I've found a 6 unit property I'm thinking about purchasing. Every unit needs major work (some electrical, plumbing, etc.) but the purchase price still makes it a very good deal even after rehab costs.
I have a contractor friend that I've been thinking about trying to partner with on this property. I'd be the money guy, he'd fix it up. On a normal fix/flip you'd structure a deal where you do some sort of profit split after sale. For a buy and hold it's a little trickier. I'm trying to come up with a model that will work for the Money Guy/Labor Guy model for a buy and hold.
My initial thoughts would be I cover all expense of the purchase and flip. Have him do the work to bring the units up to snuff. Try to have him do the units 1 at at time so we can start renting one while continuing to renovate another.
Then do an 85/15% split of rental profits until I recover 50% of my expenditure, then have it drop to 70/30% until I recoup the rest, and then have it settle at 60/40% into perpetuity. Any maintenance would be handled by him and come out of the profits.

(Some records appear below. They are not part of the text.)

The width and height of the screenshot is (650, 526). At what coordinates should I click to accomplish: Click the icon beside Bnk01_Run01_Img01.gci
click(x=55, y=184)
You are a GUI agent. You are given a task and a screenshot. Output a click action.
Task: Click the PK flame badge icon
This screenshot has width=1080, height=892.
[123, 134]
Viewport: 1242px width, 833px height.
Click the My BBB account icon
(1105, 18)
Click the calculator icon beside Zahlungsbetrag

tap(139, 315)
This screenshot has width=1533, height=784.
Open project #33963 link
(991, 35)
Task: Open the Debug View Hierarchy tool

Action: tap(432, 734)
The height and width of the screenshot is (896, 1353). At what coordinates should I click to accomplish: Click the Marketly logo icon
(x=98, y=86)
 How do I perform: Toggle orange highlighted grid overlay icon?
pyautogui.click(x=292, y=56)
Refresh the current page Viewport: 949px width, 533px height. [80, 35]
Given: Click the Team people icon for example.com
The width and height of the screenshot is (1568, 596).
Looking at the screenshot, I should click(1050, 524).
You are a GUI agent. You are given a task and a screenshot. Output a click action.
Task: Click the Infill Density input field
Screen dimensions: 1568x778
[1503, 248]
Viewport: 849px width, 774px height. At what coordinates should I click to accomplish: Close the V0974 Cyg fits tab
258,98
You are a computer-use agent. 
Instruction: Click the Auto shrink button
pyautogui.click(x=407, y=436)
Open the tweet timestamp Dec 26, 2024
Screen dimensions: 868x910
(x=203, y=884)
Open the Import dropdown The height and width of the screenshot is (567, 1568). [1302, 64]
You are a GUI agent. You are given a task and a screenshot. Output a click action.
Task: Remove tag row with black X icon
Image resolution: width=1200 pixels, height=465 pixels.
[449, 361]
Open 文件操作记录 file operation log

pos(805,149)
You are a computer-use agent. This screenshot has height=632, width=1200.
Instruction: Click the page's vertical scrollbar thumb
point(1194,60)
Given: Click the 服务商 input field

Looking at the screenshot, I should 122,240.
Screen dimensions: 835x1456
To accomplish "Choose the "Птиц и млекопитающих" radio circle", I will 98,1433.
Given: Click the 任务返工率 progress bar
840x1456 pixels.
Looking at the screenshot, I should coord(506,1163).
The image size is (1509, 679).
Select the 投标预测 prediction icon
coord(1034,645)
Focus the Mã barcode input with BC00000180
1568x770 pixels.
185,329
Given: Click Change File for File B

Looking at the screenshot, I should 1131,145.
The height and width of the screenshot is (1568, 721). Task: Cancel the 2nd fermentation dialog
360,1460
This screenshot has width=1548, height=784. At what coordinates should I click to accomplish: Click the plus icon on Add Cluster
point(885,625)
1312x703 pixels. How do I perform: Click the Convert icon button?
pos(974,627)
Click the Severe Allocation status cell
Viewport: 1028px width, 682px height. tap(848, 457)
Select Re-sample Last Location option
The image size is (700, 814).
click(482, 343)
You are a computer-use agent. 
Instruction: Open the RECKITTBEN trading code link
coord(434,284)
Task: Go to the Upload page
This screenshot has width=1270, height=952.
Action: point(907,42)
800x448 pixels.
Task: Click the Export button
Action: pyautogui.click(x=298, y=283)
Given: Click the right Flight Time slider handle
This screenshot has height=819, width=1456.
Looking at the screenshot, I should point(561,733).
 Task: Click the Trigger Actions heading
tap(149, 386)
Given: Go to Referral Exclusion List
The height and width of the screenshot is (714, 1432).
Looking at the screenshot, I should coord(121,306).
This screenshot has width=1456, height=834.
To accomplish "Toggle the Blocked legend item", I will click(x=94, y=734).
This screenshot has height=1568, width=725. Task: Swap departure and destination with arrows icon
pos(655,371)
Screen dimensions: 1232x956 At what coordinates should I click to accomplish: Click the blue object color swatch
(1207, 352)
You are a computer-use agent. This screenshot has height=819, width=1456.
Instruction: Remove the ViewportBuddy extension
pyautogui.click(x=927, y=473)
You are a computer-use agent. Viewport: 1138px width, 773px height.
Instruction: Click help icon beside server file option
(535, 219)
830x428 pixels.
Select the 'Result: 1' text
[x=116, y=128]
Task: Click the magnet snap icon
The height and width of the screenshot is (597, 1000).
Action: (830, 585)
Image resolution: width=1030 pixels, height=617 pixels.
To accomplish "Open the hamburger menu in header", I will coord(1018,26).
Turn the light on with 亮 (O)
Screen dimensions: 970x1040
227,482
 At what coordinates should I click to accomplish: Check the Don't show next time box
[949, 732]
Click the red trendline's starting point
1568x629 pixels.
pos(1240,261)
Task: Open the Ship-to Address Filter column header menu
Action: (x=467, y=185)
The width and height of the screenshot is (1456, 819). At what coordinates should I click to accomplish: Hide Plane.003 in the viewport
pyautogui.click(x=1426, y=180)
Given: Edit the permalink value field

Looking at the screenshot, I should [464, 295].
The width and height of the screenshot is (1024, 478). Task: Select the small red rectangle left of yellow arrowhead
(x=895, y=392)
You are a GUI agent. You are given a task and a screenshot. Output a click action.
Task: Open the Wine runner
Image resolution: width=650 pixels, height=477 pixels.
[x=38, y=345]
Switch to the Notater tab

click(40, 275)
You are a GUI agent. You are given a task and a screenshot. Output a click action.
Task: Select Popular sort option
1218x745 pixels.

Anything beyond the profits would of course be added to my recovery amount.
If he ever wants to sell we'd get 3 independent appraisals to determine an appropriate sale price and I would buy him out. If we both want to sell we of course just market it and split the proceeds, 100% until I'm fully compensated, then 50/50% the rest.
My questions are, does my initial plan make sense? Am I being objectively reasonable in my profit splitting? What am I missing if anything? Is there a better way to do it? Do I need to have him put in 10% or so to have "skin in the game"? Am I just flat out wrong in thinking this is a good idea?